[O QUE SE PEDE]
(1) Indique se cada afirmação concorda com a crônica sobre Paris: (a) Victor Hugo morava na Place de Vosges; (b) o autor diz conhecer bem a cidade; (c) Ernest Hemingway amava Saint-Germain-des-Prés. Responda sim ou não a cada uma e cite as palavras decisivas da crônica.
(2) Prossiga a crônica sobre Paris a partir da última frase apresentada.

[BLOCO DE TEXTO]
━━━

Cultura

PARIS AO SOM DO BANDOLIM, CAP 21: TULHERIAS, JARDIM DAS TELAS DE MANET

Local predileto de dois gênios da cultura francesa: Baudelaire e Manet, no centro de Paris
Tasso Franco ,  Salvador | 06/11/2022 às 10:24
Jadin des Tuileries
Foto: BJÁ
   Descrevi em capitulo anterior que a Avenue Champs Élysée é o coração de Paris. Entendendo-se no jargão popular da crônica que esse tipo de citação significa dizer que se trata do principal local - o mais pulsante - uma vez que o coração representa a vida, o motorzinho que não para, trabalha 24 horas mesmo as pessoas dormindo e quando desliga por qualquer problema registra-se a morte. O uso dessa expressão em cidades é frequente o que representa o local que não dorme, funciona 24 horas, tem um intenso vai e vem de pessoas e veículos, um coração que nunca para.

   Há quem ache, no entanto, que Paris tem vários corações em Halles, Pigalle, Marais, Montmartre, Montparnasse e até em ruas como a Saint Denis, a des Archives, Rivoli, Buci, Vaugirard e outras. São muitas opiniões e não saberia nominá-las todas uma vez que meu conhecimento sobre a cidade é limitado. 
  Alguns autores e pintores famosos (os 'influencer' dos séculos XIX e XX) tinham seu mundo parisiense e deles se apegaram de tal forma que ninguém seria capaz de modificar. 

  Danuza Leão amava Saint-Germain-des-Prés; Ernest Hemingway a zona boemia de Montparnasse; Gertrude Stein, a Rue de Fleurus e o Jardin de Loxembourg; Charles Baudelaire, o poeta maldito, cidade e sua gente no global; Walter Benjamin tudo o que se referia a arquitetura; Victor Hugo, o Marais e a Place de Vosges, onde morava; Marcel Proust, Champs Élysée e o faubourg Saint-Germanin onde pôs a habitar sua personagem a duquesa de Guermantes; Pablo Picasso as colinas de Montemartre. Edouard Manet,  tulherias. 

  Há inúmeras publicações literárias sobre Paris e centenas de pinturas do realismo e do impressionismo sobre locais da cidade e seus personagens.

━━━

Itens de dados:

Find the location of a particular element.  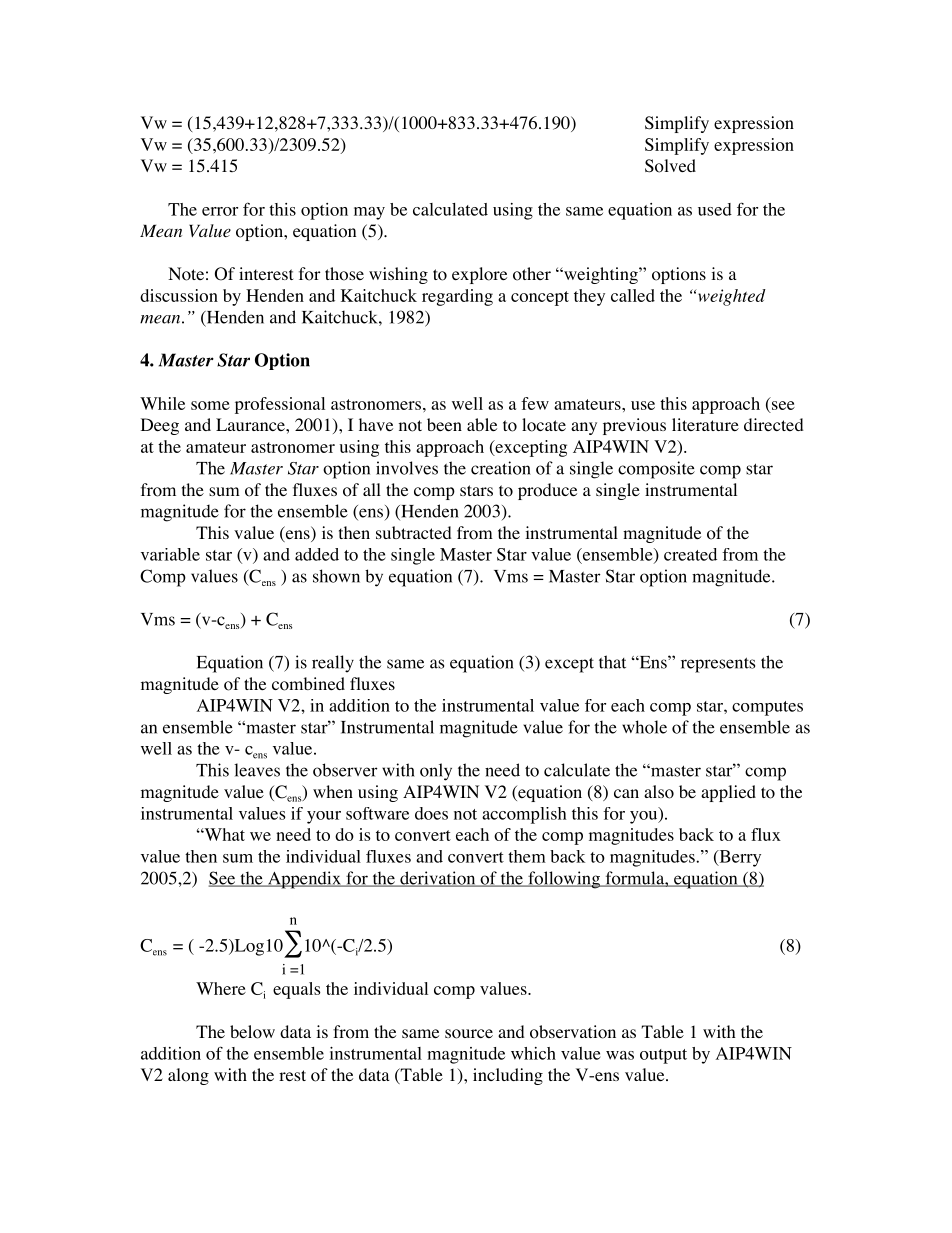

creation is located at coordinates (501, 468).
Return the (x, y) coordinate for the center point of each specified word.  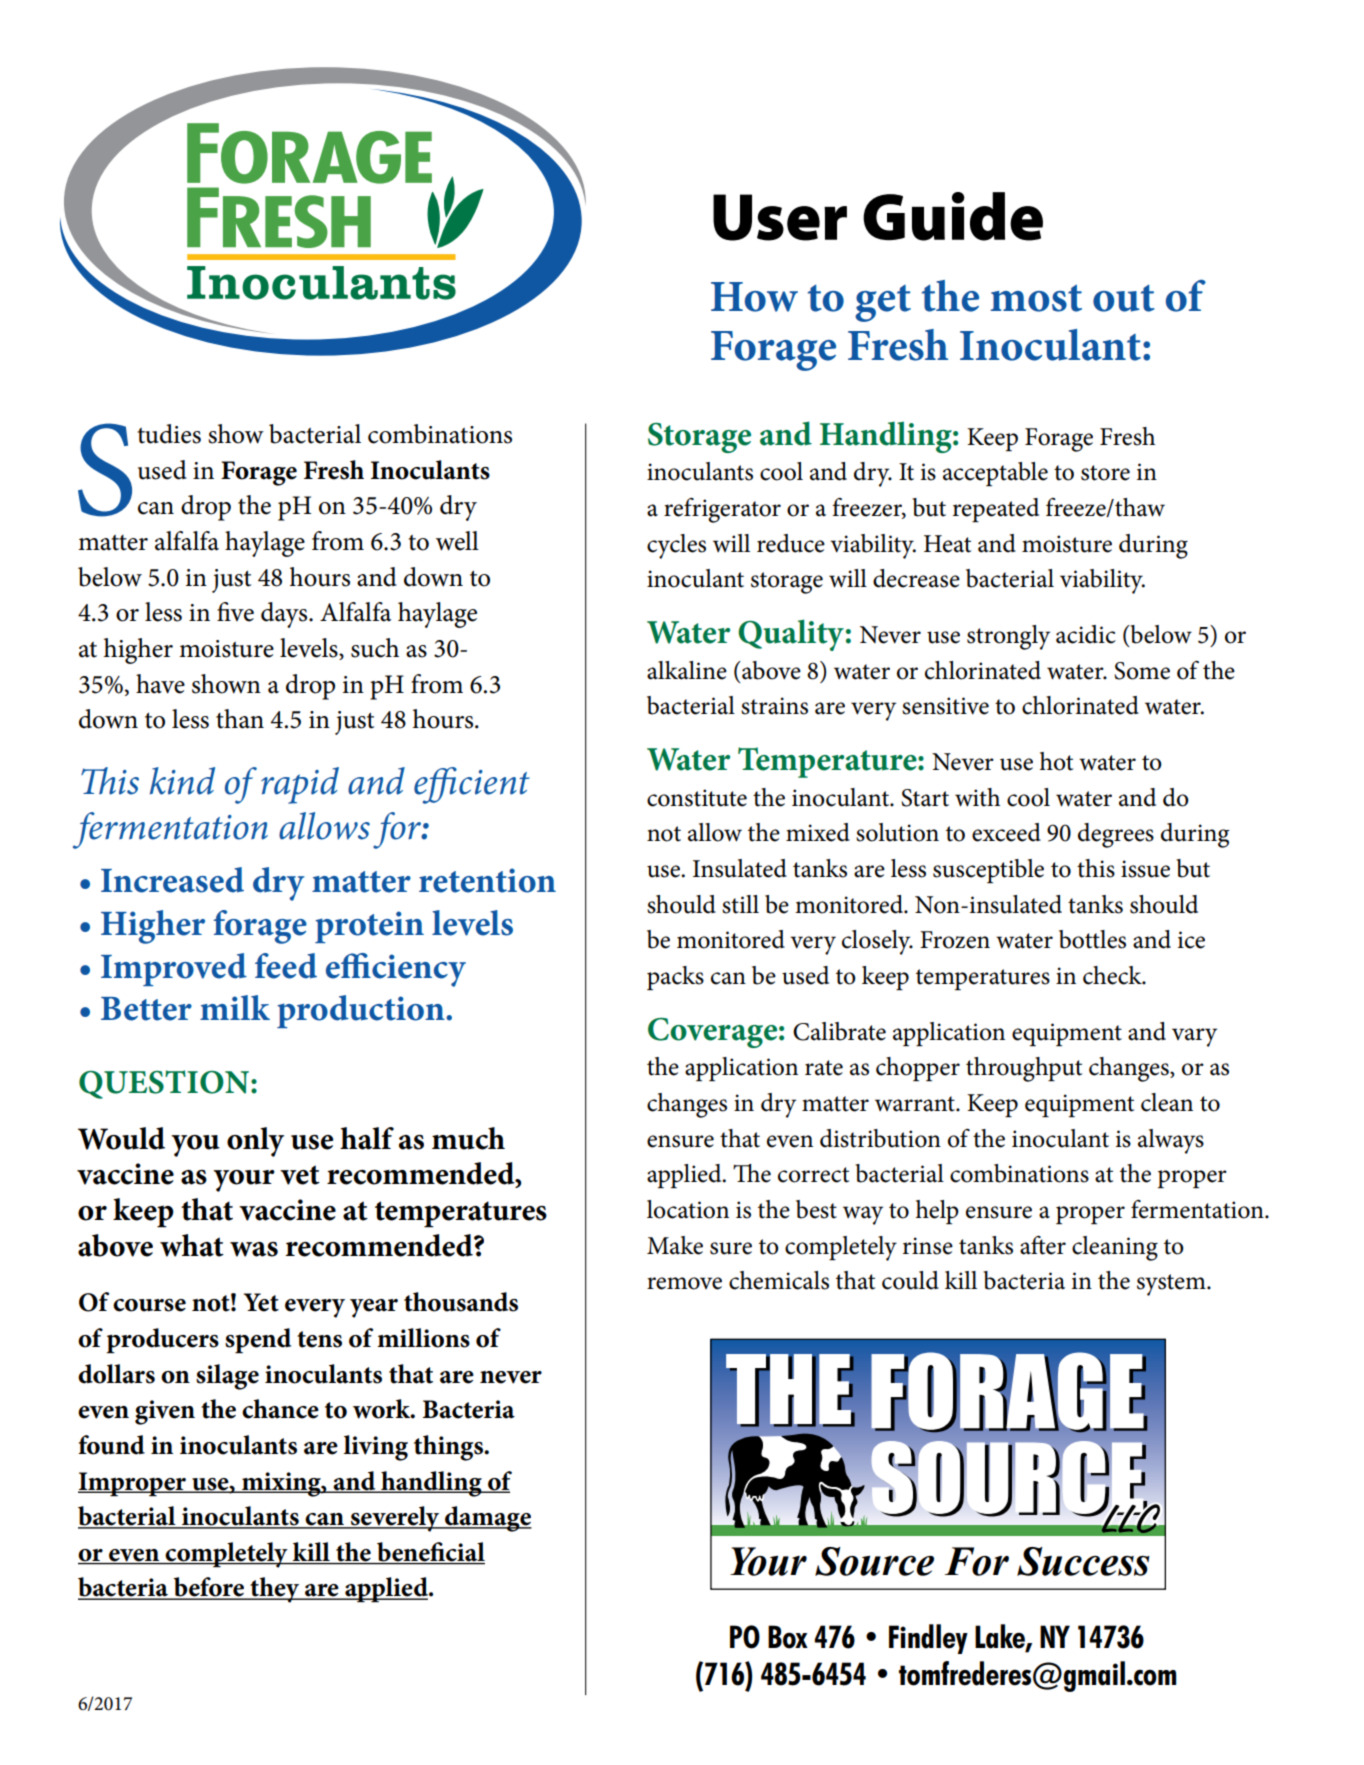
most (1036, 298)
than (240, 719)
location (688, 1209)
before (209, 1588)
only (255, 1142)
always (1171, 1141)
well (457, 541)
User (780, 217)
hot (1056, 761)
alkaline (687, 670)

━━━

[RESPOSTAS POR TAREFA]
(1)
(a) Sim: "Victor Hugo, o Marais e a Place de Vosges, onde morava".
(b) Não: "meu conhecimento sobre a cidade é limitado".
(c) Não: "Ernest Hemingway a zona boemia de Montparnasse".

(2)
  Uma cidade não vive sem seus persoangens, famosos e anônimos. Victor Hugo, em "Les Miserables", cita dezenas deles que transitavam nas igrejas, nas lojas, nos ateliês, nos cabarés, açougues e assim por diante. Baudelaire, em "O Spleen de Paris" um refinadíssimo livro publicado após sua morte (1868), poemas em prosa, trata desse mundo parisiense sem citações de locais especificamente destacando os personagens do dia-a-dia da cidade que ia vendo sua transformação na segunda quadra do século XIX com a implantação dos boulevards, das novas edificações, o surgimento das passagens e magazines, e sua pluma é fantástica e sedutora no apresentar como viviam nesse mundo o estrangeiro, as velhas, a solidão, as viúvas, o engraçadinho, as tentações, o vidraceiro, o cão, todo um caldo de cultura do que era Paris.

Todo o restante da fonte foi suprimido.